Synthesis and characterization of homo- and heterodinuclear M(ii)-M′(iii) (M(ii) = Mn or Fe, M′(iii) = Fe or Co) mixed-valence supramolecular pseudo-dimers. The effect of hydrogen bonding on spin state selection of M(ii)

Abstract

Reaction of H₃L¹, the Schiff base condensate of tris(2-aminoethyl)amine with three equivalents of 5-methyl-1H-pyrazole-3-carboxaldehyde, with manganese(II)perchlorate or iron(II)tetrafluoroborate results in the isolation of [MH₃L¹]X₂ (M = Mn and X = ClO₄ and M = Fe and X = BF₄).

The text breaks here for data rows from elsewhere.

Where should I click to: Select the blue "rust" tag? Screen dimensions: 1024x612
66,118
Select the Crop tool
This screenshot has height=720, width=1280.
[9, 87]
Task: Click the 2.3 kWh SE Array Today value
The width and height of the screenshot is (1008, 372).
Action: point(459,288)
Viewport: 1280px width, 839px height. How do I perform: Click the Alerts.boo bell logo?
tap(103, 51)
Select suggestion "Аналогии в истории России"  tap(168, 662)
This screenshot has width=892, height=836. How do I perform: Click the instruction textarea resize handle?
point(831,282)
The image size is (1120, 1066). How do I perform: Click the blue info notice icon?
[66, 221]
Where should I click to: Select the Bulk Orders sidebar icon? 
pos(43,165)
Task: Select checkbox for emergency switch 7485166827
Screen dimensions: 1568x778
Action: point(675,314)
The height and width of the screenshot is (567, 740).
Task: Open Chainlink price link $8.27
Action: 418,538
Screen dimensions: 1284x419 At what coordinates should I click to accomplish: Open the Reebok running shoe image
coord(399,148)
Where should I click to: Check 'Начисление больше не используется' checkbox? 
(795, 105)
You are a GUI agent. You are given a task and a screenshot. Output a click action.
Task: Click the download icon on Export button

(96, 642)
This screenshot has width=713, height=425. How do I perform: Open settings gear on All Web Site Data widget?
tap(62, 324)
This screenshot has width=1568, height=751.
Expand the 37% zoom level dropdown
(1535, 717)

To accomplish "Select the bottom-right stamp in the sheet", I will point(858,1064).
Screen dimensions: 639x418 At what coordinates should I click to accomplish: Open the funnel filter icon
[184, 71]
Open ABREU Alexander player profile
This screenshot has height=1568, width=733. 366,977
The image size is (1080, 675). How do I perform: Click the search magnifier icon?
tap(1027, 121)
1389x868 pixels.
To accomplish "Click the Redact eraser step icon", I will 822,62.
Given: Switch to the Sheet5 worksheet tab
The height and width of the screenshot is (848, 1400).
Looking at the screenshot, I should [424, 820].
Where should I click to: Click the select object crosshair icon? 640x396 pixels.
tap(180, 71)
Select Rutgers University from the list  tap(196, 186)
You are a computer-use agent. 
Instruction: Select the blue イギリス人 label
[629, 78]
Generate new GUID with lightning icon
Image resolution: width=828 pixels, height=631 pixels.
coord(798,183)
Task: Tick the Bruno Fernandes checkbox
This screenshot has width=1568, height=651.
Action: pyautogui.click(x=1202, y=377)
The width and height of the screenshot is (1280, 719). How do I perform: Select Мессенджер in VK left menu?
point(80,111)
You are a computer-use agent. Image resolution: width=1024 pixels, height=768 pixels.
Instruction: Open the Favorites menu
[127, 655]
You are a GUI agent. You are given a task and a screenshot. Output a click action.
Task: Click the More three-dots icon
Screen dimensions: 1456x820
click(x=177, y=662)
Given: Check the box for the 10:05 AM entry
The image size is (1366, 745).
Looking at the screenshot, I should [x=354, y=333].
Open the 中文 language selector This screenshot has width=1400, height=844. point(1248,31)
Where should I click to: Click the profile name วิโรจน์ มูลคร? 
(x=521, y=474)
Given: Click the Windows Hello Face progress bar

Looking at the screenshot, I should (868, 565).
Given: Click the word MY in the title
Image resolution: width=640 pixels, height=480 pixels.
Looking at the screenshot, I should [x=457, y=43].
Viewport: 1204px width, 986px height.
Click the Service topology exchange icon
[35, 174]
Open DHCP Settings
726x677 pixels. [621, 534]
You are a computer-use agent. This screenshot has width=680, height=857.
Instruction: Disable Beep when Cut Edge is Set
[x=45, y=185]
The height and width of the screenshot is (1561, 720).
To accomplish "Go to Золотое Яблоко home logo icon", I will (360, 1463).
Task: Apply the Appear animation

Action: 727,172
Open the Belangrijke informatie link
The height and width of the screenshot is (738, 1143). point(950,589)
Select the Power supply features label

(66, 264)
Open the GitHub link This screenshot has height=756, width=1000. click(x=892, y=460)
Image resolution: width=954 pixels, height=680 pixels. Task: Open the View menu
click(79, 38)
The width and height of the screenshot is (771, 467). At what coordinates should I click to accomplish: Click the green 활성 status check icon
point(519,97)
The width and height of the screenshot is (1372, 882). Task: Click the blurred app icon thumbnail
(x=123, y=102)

These complexes are high spin d⁵ and d⁶, respectively, as inferred from the long M–N bond distances obtained by single crystal X-ray diffraction for both and variable temperature magnetic susceptibility and Mössbauer spectroscopy for the iron complex. Aerobic treatment of a solution of [CoH₃L¹]²⁺ with three equivalents of potassium hydroxide produced [CoL¹]. Homonuclear pseudo-dimers were prepared by the aerobic reaction of [FeH₃L¹](BF₄)₂ with 1.5 equivalents of potassium hydroxide to give {[FeH_1.5L¹](BF₄)}₂ or by the metathesis reaction of [FeH₂L¹][FeHL¹](ClO₄)₂ with sodium hexafluorophosphate to give [FeH₃L¹][FeL¹](PF₆)₂. The complexes were characterized by EA, IR, ESI-MS, variable temperature single crystal xray diffraction and Mössbauer spectroscopy. The iron(III) atom is low spin while the iron(II) atom is spin crossover. Heteronuclear pseudo-dimers were prepared by the 1 : 1 reaction of [FeH₃L¹](BF₄)₂ or [MnH₃L¹](ClO₄)₂ with [CoL¹]. [MH₃L¹][CoL¹](X)₂ (M = Fe and X = BF₄ or M = Mn and X = ClO₄), were characterized by IR, EA, variable temperature single crystal X-ray diffraction and Mössbauer spectroscopy in the iron case. The data support a spin crossover and high spin assignment for the iron(II) and manganese(II), respectively. DFT calculations demonstrate that the spin state of the iron(II) atom in {[FeH₃L¹][FeL¹]}²⁺ changes from high spin to low spin as the iron(II)-iron(III) distance decreases. This is supported by experimental results and is a result of hydrogen bonding interactions which cause a significant compression of the M(II)-N_pyrazole bond distances.